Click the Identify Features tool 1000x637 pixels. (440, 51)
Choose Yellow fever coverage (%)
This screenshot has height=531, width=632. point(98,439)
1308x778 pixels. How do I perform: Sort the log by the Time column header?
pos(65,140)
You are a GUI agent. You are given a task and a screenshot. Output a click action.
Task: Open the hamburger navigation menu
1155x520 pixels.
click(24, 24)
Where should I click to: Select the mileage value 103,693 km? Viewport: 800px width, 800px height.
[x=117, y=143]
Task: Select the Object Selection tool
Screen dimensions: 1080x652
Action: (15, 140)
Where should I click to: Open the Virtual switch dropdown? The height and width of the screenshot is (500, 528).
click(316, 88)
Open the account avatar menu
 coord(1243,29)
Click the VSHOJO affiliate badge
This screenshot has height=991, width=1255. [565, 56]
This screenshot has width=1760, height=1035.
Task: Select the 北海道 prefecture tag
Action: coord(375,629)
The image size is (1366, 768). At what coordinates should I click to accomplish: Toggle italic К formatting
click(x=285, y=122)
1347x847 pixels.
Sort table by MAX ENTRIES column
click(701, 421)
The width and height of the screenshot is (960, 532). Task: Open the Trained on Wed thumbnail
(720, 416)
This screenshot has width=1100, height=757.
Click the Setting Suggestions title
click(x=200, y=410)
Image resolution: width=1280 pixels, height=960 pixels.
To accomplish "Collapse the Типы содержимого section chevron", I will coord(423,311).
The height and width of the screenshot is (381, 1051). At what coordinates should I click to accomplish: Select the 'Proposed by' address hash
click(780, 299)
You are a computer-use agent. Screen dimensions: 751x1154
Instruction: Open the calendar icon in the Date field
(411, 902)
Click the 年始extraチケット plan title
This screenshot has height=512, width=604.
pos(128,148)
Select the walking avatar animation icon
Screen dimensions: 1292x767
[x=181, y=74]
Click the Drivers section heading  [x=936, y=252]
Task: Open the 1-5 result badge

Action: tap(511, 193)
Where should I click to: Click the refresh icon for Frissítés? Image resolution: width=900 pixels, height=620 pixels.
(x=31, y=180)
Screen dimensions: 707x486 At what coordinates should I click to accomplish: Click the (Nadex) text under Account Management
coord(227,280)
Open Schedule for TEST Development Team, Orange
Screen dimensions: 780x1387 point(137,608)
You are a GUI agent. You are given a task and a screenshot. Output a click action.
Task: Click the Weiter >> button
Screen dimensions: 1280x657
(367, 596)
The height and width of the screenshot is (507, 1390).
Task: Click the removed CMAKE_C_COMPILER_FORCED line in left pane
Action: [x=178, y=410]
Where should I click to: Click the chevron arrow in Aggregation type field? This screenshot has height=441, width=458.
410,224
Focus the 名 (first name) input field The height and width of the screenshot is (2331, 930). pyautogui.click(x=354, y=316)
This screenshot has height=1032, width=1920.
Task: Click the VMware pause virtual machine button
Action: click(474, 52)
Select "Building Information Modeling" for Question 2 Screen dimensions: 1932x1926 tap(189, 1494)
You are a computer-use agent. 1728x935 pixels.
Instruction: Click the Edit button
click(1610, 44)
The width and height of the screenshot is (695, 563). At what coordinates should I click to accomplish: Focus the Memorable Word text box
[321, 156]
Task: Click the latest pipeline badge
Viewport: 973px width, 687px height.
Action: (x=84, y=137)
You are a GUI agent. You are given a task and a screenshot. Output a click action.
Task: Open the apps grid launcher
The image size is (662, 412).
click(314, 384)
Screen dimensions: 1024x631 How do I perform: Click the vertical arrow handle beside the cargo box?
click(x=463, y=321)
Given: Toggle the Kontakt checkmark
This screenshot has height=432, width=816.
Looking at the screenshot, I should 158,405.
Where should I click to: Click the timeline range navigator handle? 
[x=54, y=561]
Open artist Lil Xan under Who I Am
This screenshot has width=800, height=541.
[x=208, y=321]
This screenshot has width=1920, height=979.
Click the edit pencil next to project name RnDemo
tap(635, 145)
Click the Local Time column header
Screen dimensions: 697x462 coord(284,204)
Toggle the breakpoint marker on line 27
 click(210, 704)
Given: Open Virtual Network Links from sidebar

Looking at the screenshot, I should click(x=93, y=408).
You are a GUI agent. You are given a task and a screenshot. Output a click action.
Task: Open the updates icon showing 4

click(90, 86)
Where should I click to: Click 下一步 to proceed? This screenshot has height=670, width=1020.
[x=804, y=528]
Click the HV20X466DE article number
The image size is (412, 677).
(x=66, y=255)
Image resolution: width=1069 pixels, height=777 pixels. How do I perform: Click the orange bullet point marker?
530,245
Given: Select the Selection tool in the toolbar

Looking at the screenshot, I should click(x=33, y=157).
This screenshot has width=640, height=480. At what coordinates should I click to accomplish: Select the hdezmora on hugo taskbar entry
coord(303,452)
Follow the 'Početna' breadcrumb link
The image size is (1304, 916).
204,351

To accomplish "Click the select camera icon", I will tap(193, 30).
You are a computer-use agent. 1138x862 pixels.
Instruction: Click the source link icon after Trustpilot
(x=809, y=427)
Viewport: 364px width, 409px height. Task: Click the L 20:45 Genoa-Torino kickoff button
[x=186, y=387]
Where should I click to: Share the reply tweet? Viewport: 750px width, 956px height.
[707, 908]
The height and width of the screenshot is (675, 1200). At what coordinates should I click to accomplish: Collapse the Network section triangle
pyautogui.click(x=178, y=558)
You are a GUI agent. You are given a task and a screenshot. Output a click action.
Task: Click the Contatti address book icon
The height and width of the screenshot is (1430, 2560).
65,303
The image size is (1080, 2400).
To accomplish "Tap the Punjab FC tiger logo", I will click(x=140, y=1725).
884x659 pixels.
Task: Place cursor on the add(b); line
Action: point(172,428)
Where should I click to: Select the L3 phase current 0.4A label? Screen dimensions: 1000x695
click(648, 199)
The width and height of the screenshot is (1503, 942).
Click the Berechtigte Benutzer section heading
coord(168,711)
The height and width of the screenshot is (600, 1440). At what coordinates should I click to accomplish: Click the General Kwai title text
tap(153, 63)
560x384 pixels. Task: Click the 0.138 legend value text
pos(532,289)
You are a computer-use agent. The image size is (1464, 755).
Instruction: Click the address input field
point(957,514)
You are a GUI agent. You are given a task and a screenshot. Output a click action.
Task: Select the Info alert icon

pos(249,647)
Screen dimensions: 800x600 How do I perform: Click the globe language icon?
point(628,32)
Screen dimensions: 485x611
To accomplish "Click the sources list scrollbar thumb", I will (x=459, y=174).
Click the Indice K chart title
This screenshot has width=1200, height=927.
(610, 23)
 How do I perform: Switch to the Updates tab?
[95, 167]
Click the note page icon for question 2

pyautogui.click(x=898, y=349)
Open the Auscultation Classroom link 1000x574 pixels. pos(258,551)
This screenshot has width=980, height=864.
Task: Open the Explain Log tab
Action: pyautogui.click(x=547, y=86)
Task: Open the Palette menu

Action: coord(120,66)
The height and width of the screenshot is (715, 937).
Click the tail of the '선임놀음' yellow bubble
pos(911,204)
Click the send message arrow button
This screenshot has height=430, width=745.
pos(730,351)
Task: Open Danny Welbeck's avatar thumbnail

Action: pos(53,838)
******
What you will do:
Print every line you see above, exactly as written.

Worked solution:
Click the Identify Features tool 1000x637 pixels. (440, 51)
Choose Yellow fever coverage (%)
This screenshot has height=531, width=632. point(98,439)
1308x778 pixels. How do I perform: Sort the log by the Time column header?
pos(65,140)
You are a GUI agent. You are given a task and a screenshot. Output a click action.
Task: Open the hamburger navigation menu
1155x520 pixels.
click(24, 24)
Where should I click to: Select the mileage value 103,693 km? Viewport: 800px width, 800px height.
[x=117, y=143]
Task: Select the Object Selection tool
Screen dimensions: 1080x652
Action: (15, 140)
Where should I click to: Open the Virtual switch dropdown? The height and width of the screenshot is (500, 528).
click(316, 88)
Open the account avatar menu
 coord(1243,29)
Click the VSHOJO affiliate badge
This screenshot has height=991, width=1255. [565, 56]
This screenshot has width=1760, height=1035.
Task: Select the 北海道 prefecture tag
Action: coord(375,629)
The image size is (1366, 768). At what coordinates should I click to accomplish: Toggle italic К formatting
click(x=285, y=122)
1347x847 pixels.
Sort table by MAX ENTRIES column
click(701, 421)
The width and height of the screenshot is (960, 532). Task: Open the Trained on Wed thumbnail
(720, 416)
This screenshot has width=1100, height=757.
Click the Setting Suggestions title
click(x=200, y=410)
Image resolution: width=1280 pixels, height=960 pixels.
To accomplish "Collapse the Типы содержимого section chevron", I will coord(423,311).
The height and width of the screenshot is (381, 1051). At what coordinates should I click to accomplish: Select the 'Proposed by' address hash
click(780, 299)
You are a computer-use agent. Screen dimensions: 751x1154
Instruction: Open the calendar icon in the Date field
(411, 902)
Click the 年始extraチケット plan title
This screenshot has height=512, width=604.
pos(128,148)
Select the walking avatar animation icon
Screen dimensions: 1292x767
[x=181, y=74]
Click the Drivers section heading  [x=936, y=252]
Task: Open the 1-5 result badge

Action: tap(511, 193)
Where should I click to: Click the refresh icon for Frissítés? Image resolution: width=900 pixels, height=620 pixels.
(x=31, y=180)
Screen dimensions: 707x486 At what coordinates should I click to accomplish: Click the (Nadex) text under Account Management
coord(227,280)
Open Schedule for TEST Development Team, Orange
Screen dimensions: 780x1387 point(137,608)
You are a GUI agent. You are given a task and a screenshot. Output a click action.
Task: Click the Weiter >> button
Screen dimensions: 1280x657
(367, 596)
The height and width of the screenshot is (507, 1390).
Task: Click the removed CMAKE_C_COMPILER_FORCED line in left pane
Action: [x=178, y=410]
Where should I click to: Click the chevron arrow in Aggregation type field? This screenshot has height=441, width=458.
410,224
Focus the 名 (first name) input field The height and width of the screenshot is (2331, 930). pyautogui.click(x=354, y=316)
This screenshot has height=1032, width=1920.
Task: Click the VMware pause virtual machine button
Action: click(474, 52)
Select "Building Information Modeling" for Question 2 Screen dimensions: 1932x1926 tap(189, 1494)
You are a computer-use agent. 1728x935 pixels.
Instruction: Click the Edit button
click(1610, 44)
The width and height of the screenshot is (695, 563). At what coordinates should I click to accomplish: Focus the Memorable Word text box
[321, 156]
Task: Click the latest pipeline badge
Viewport: 973px width, 687px height.
Action: (x=84, y=137)
You are a GUI agent. You are given a task and a screenshot. Output a click action.
Task: Open the apps grid launcher
The image size is (662, 412).
click(314, 384)
Screen dimensions: 1024x631 How do I perform: Click the vertical arrow handle beside the cargo box?
click(x=463, y=321)
Given: Toggle the Kontakt checkmark
This screenshot has height=432, width=816.
Looking at the screenshot, I should 158,405.
Where should I click to: Click the timeline range navigator handle? 
[x=54, y=561]
Open artist Lil Xan under Who I Am
This screenshot has width=800, height=541.
[x=208, y=321]
This screenshot has width=1920, height=979.
Click the edit pencil next to project name RnDemo
tap(635, 145)
Click the Local Time column header
Screen dimensions: 697x462 coord(284,204)
Toggle the breakpoint marker on line 27
 click(210, 704)
Given: Open Virtual Network Links from sidebar

Looking at the screenshot, I should click(x=93, y=408).
You are a GUI agent. You are given a task and a screenshot. Output a click action.
Task: Open the updates icon showing 4

click(90, 86)
Where should I click to: Click 下一步 to proceed? This screenshot has height=670, width=1020.
[x=804, y=528]
Click the HV20X466DE article number
The image size is (412, 677).
(x=66, y=255)
Image resolution: width=1069 pixels, height=777 pixels. How do I perform: Click the orange bullet point marker?
530,245
Given: Select the Selection tool in the toolbar

Looking at the screenshot, I should click(x=33, y=157).
This screenshot has width=640, height=480. At what coordinates should I click to accomplish: Select the hdezmora on hugo taskbar entry
coord(303,452)
Follow the 'Početna' breadcrumb link
The image size is (1304, 916).
204,351

To accomplish "Click the select camera icon", I will tap(193, 30).
You are a computer-use agent. 1138x862 pixels.
Instruction: Click the source link icon after Trustpilot
(x=809, y=427)
Viewport: 364px width, 409px height. Task: Click the L 20:45 Genoa-Torino kickoff button
[x=186, y=387]
Where should I click to: Share the reply tweet? Viewport: 750px width, 956px height.
[707, 908]
The height and width of the screenshot is (675, 1200). At what coordinates should I click to accomplish: Collapse the Network section triangle
pyautogui.click(x=178, y=558)
You are a GUI agent. You are given a task and a screenshot. Output a click action.
Task: Click the Contatti address book icon
The height and width of the screenshot is (1430, 2560).
65,303
The image size is (1080, 2400).
To accomplish "Tap the Punjab FC tiger logo", I will click(x=140, y=1725).
884x659 pixels.
Task: Place cursor on the add(b); line
Action: point(172,428)
Where should I click to: Select the L3 phase current 0.4A label? Screen dimensions: 1000x695
click(648, 199)
The width and height of the screenshot is (1503, 942).
Click the Berechtigte Benutzer section heading
coord(168,711)
The height and width of the screenshot is (600, 1440). At what coordinates should I click to accomplish: Click the General Kwai title text
tap(153, 63)
560x384 pixels. Task: Click the 0.138 legend value text
pos(532,289)
You are a computer-use agent. The image size is (1464, 755).
Instruction: Click the address input field
point(957,514)
You are a GUI agent. You are given a task and a screenshot. Output a click action.
Task: Select the Info alert icon

pos(249,647)
Screen dimensions: 800x600 How do I perform: Click the globe language icon?
point(628,32)
Screen dimensions: 485x611
To accomplish "Click the sources list scrollbar thumb", I will (x=459, y=174).
Click the Indice K chart title
This screenshot has width=1200, height=927.
(610, 23)
 How do I perform: Switch to the Updates tab?
[95, 167]
Click the note page icon for question 2

pyautogui.click(x=898, y=349)
Open the Auscultation Classroom link 1000x574 pixels. pos(258,551)
This screenshot has width=980, height=864.
Task: Open the Explain Log tab
Action: pyautogui.click(x=547, y=86)
Task: Open the Palette menu

Action: coord(120,66)
The height and width of the screenshot is (715, 937).
Click the tail of the '선임놀음' yellow bubble
pos(911,204)
Click the send message arrow button
This screenshot has height=430, width=745.
pos(730,351)
Task: Open Danny Welbeck's avatar thumbnail

Action: pos(53,838)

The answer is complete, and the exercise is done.